My paper considers the trope of the personal library in contemporary romance and the extent to which it carries over into the romance novels that Russian authors have begun to produce in recent years in imitation of Western models. Are Russian heroines also frequently identified as passionate consumers of romance fiction? Do heroes in these novels ever dip into romance novels as a way of exploring female desire?
Kathrina Mohd Daud, University of Brunei Darussalam: “How ‘halal’ are Muslim Romances?: Shariah Compliance and Contestations in Ayat-ayat Cinta, The Translator, and She Wore Red Trainers”
The discussion of romance novels and their permissibility in Islam frequently revolves around the central concerns of whether the romances depict sexual relationships in Shariah (Islamic law) compliant (“halal”) ways, the glorification of non-Shariah compliant sexual activity, and the intent of the Muslims who read and write these romances. Perhaps due to the predominant scholarly/jurist consensus about the parameters and dubiousness of romance novels as permissible, while of course Muslim romances exist, they have never become mainstream except in a few Muslim majority countries in Asia.

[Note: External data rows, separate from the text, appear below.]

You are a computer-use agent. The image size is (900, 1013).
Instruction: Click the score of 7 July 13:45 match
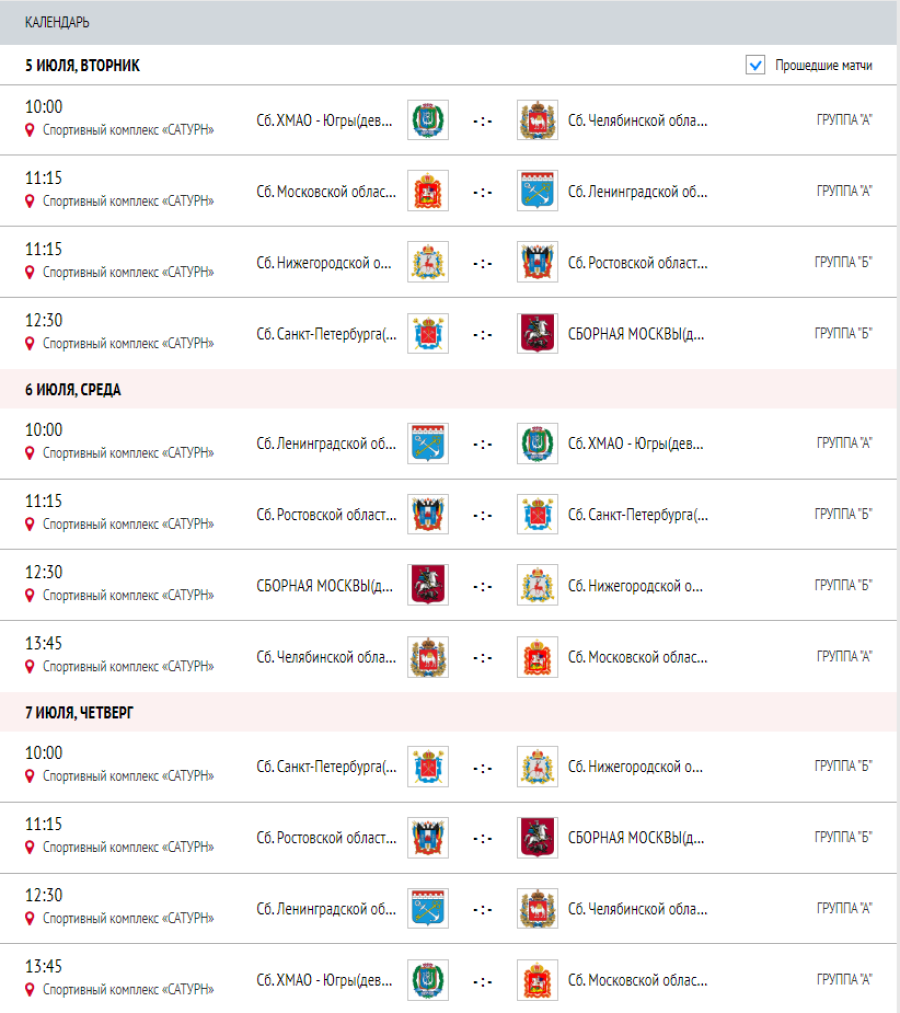click(x=483, y=980)
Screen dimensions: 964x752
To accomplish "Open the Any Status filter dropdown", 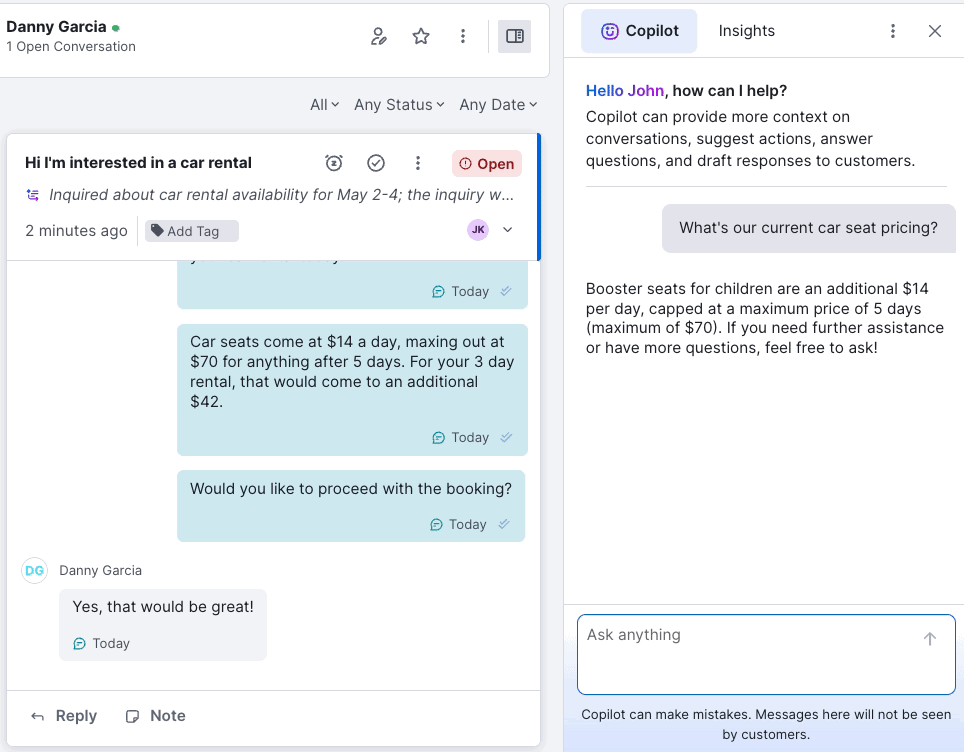I will (399, 104).
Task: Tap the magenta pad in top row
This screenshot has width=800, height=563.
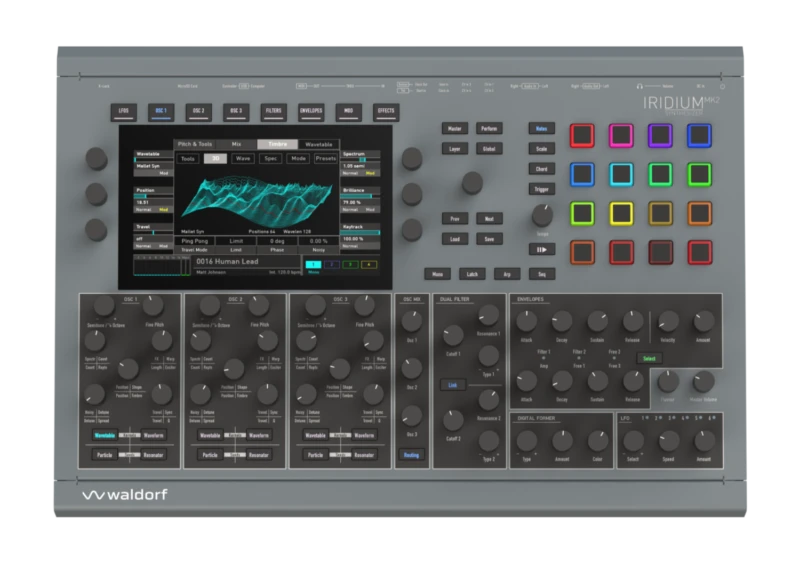Action: pos(621,135)
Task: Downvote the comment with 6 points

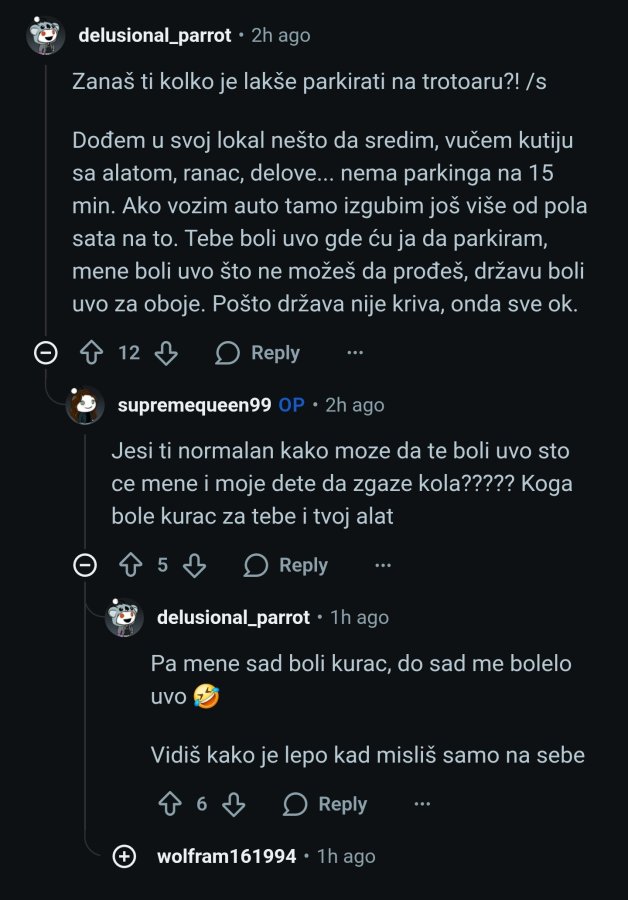Action: click(x=233, y=804)
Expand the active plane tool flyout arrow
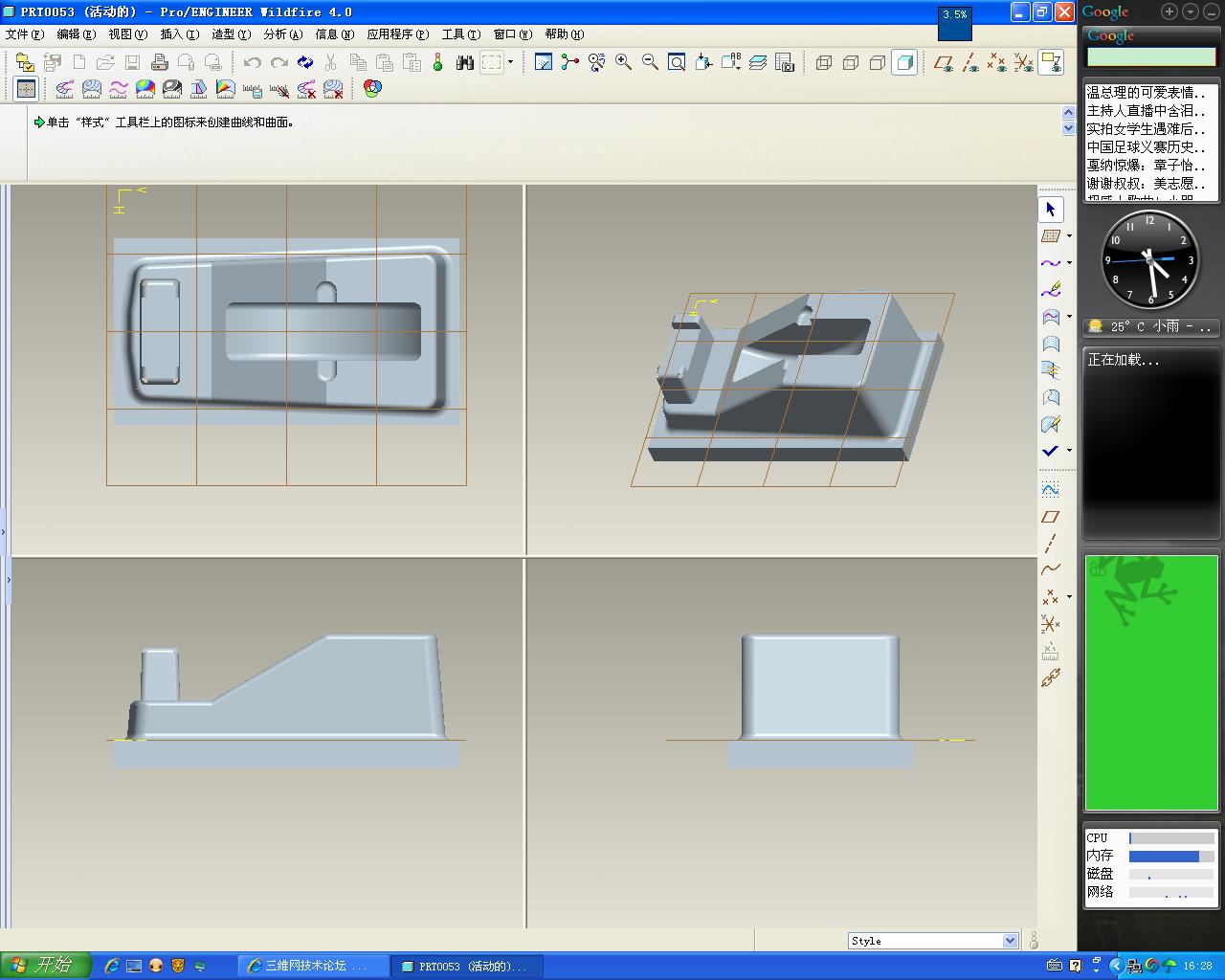This screenshot has height=980, width=1225. (x=1069, y=235)
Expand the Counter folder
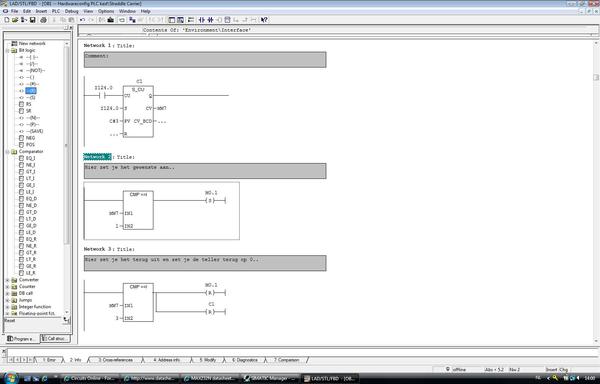Screen dimensions: 600x384 7,287
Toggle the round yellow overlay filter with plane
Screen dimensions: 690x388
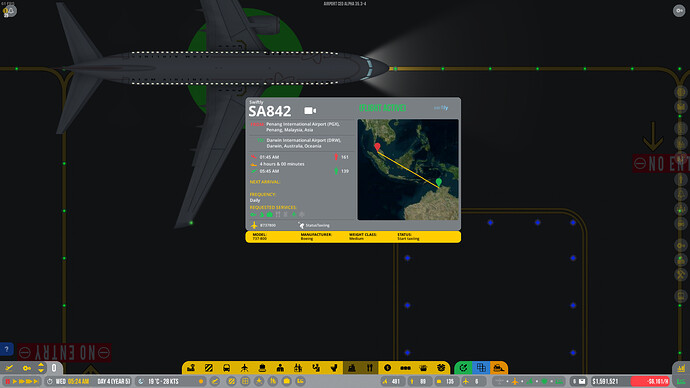tap(259, 381)
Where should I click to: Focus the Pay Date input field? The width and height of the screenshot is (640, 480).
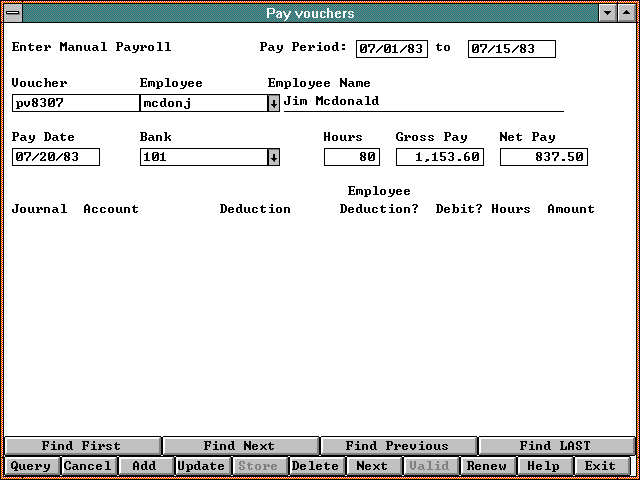(57, 157)
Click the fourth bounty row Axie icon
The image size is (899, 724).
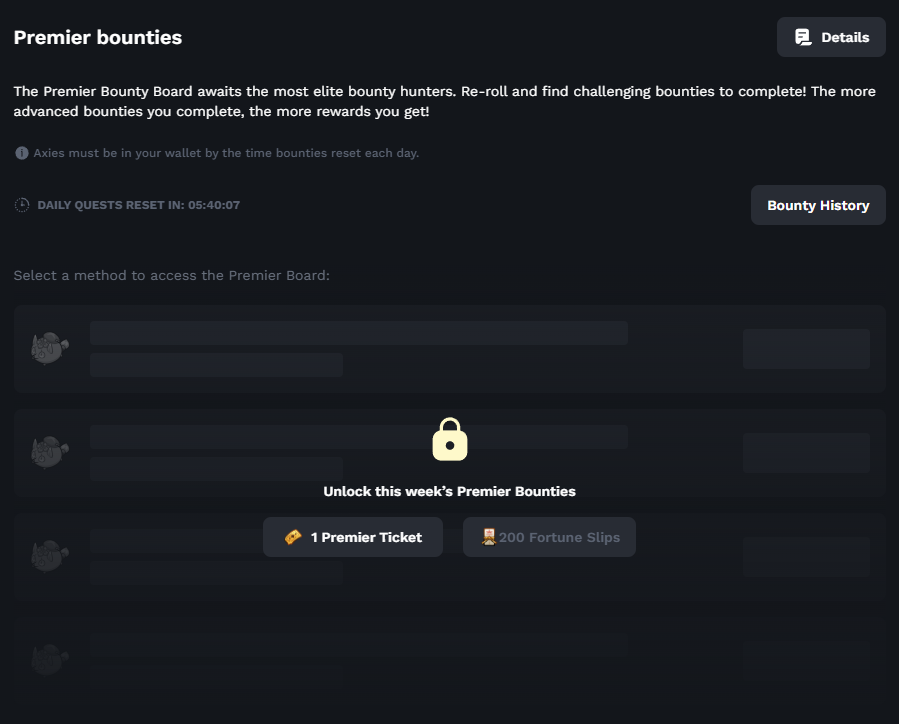tap(50, 660)
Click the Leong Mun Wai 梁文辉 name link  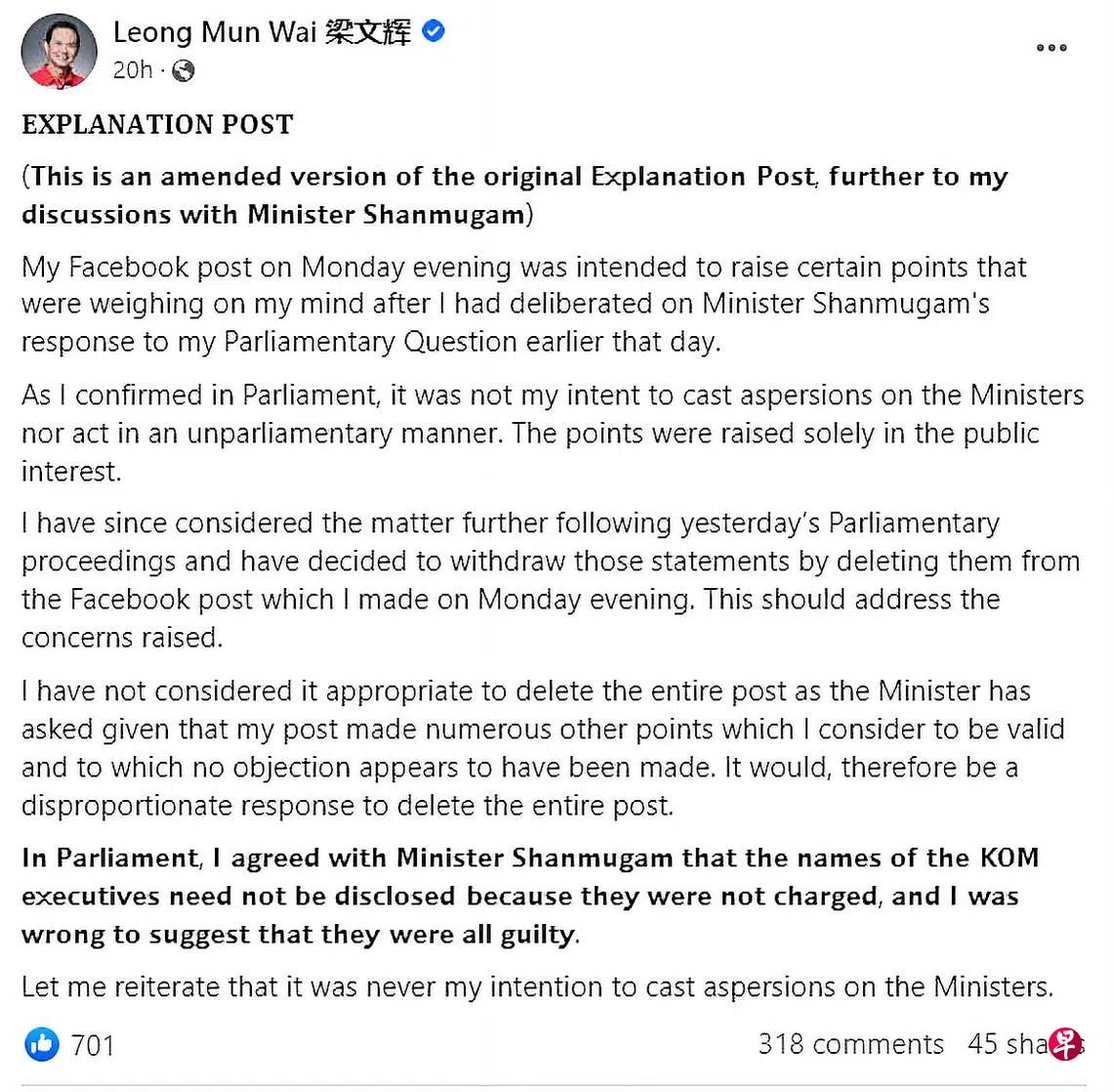pyautogui.click(x=262, y=32)
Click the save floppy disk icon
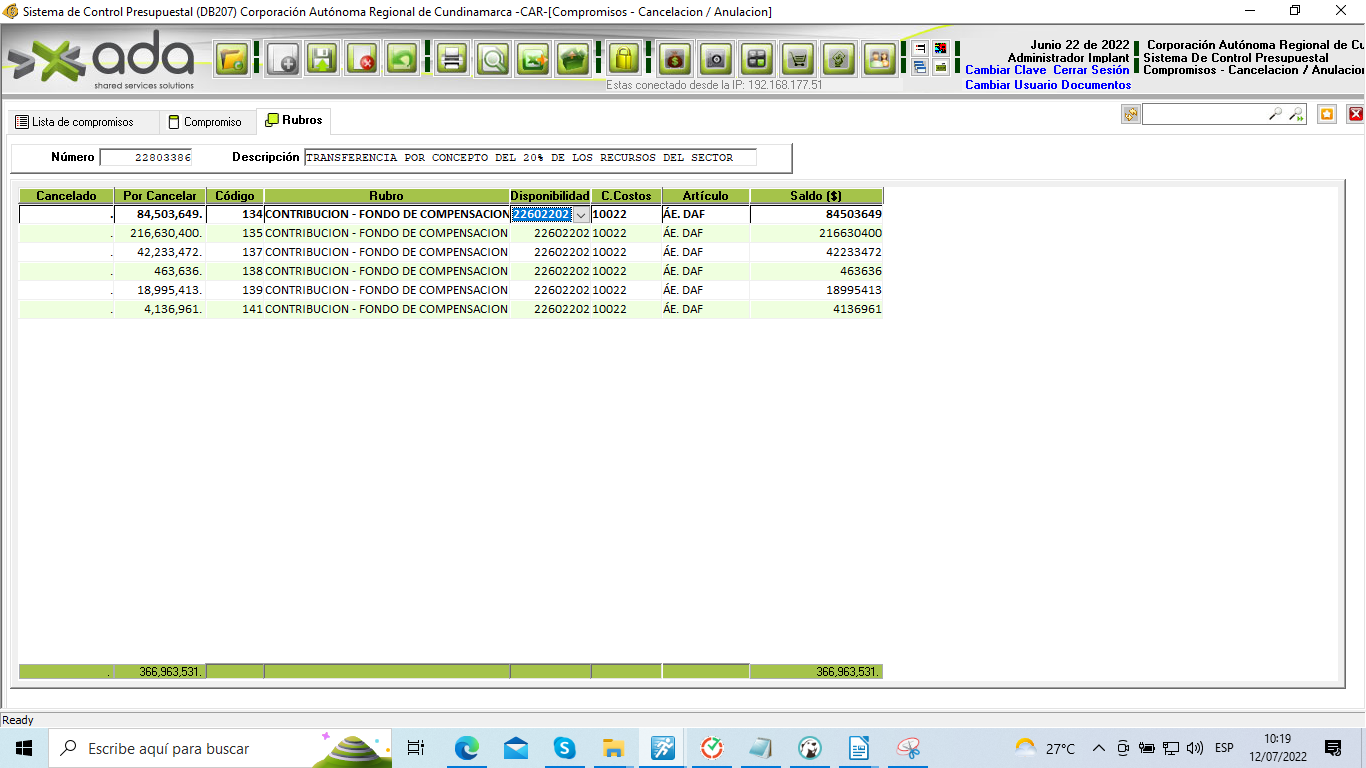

Nevertheless, looking at existing Muslim romances may offer insight into the varying constructions of Shariah-compliant romantic love in diverse Muslim communities worldwide. To this end, this paper will consider the ways that depictions of romantic love have engaged with the spectre of Shariah compliance in Muslim romances from Europe and Asia.
By looking at Indonesian blockbuster romance Ayat-ayat Cinta or “Verses of Love” (Habiburrahman El Shirazy), the critically acclaimed British romance The Translator (Leila Aboulela) and the Young Adult romance She Wore Red Trainers (Na’ima B. Robert), this paper will discuss how these influential novels and novelists have shaped conceptions of the genre of Muslim romance such as it is. This paper will also explore the ways that these novels have engaged and contested Shariah compliance and have been shaped by their particular cultural and literary contexts.
Heather Schell, George Washington University: “After ‘I Do’: Turkish Harlequin Readers Reimagine the Happy Ending”
In 2012, an online survey presented Turkish Harlequin readers with an excerpt from Shirley Jump’s Back to Mr. and Mrs., in which Cade (the hero) and his father argue painfully about Cade’s plan to take time off work to reconcile with his estranged wife. The survey asked these readers whether or not they had read the book and then presented them with open-ended questions about how that scene would resolve, as well as about what would happen once the protagonists renewed their marriage vows. Research on romantic beliefs suggests that romantic Americans and Turks have similar core convictions about the power of true love to overcome obstacles. However, because the United States is one of the world’s most individualistic countries, while Turkey is one of the most collectivist, we might expect to see that conflicts between family and romantic relationships offer a more serious challenge to romantic outcomes in Turkey than they would in the United States. This paper explores Turkish readers’ ideas about how to resolve the challenge posed by Cade’s father to the novel’s romantic relationship; it also analyzes the participants’ imagined endings to explore the role of family in the happy ending.